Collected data
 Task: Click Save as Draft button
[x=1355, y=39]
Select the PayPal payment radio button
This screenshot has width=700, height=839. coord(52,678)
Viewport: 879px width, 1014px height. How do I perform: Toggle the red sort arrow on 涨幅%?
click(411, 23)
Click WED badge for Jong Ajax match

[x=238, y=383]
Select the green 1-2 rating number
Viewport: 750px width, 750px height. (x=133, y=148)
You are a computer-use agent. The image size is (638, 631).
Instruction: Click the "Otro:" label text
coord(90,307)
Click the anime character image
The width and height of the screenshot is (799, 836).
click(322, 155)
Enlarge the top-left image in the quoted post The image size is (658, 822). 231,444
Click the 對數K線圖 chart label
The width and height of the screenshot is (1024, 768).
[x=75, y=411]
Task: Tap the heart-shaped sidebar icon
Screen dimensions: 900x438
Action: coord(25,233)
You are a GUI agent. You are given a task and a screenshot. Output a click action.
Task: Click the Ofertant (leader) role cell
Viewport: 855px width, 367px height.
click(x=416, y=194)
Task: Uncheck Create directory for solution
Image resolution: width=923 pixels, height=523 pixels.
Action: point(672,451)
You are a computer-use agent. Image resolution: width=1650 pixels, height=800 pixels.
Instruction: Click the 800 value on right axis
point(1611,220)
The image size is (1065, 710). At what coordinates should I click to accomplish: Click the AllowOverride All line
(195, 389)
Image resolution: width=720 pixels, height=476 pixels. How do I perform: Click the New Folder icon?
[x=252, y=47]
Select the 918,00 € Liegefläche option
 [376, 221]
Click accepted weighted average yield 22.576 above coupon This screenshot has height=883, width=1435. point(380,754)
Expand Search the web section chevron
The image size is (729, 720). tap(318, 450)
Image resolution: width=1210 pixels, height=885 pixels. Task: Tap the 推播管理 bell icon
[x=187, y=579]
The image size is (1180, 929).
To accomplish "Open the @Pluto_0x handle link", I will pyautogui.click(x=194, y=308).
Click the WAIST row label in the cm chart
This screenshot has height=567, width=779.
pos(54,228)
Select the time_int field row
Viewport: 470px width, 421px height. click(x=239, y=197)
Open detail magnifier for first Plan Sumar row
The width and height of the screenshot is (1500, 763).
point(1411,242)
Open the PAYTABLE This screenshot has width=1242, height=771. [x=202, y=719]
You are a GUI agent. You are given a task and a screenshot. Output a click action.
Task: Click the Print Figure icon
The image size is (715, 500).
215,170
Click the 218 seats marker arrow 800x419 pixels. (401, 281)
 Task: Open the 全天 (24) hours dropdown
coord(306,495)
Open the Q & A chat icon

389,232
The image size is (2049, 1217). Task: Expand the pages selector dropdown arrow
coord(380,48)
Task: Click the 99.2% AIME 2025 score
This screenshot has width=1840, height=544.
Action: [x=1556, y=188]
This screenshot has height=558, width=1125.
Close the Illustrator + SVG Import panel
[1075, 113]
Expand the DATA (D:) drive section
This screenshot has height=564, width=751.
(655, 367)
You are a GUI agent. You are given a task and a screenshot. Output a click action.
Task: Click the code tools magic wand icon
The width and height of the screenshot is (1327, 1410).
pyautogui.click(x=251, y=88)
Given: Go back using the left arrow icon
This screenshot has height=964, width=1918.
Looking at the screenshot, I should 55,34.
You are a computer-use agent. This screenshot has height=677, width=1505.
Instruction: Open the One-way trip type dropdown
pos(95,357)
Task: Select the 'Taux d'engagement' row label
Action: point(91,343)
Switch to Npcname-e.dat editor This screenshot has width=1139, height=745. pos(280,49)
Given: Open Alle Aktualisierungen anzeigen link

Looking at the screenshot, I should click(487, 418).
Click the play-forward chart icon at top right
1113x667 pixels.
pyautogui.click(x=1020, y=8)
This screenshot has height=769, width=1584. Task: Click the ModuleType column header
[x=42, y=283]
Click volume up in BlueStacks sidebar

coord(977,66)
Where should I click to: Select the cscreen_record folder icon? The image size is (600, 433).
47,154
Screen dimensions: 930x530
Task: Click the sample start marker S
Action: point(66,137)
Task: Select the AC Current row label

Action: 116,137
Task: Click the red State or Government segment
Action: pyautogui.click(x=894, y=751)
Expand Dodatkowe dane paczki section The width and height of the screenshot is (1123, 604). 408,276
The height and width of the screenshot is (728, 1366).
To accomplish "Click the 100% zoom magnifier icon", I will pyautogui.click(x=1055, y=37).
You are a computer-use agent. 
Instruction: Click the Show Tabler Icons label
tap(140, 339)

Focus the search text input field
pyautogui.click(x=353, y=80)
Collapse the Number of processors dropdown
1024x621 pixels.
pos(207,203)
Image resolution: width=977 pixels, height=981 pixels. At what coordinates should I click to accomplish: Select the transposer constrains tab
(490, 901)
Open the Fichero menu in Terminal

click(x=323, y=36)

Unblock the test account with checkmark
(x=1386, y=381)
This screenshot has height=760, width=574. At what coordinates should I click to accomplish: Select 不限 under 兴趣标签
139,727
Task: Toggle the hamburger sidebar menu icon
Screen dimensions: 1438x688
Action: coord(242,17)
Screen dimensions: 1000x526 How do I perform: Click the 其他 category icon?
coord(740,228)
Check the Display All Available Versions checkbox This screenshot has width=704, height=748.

WHAT THIS TASK INVOLVES: Which lines of the entries above contain the word "computer"? Copy each of them.

RESULT FOR THIS TASK:
You are a computer-use agent. The image size is (638, 631).
You are a computer-use agent. Image resolution: width=1650 pixels, height=800 pixels.
You are a computer-use agent. This screenshot has height=677, width=1505.
You are a computer-use agent. 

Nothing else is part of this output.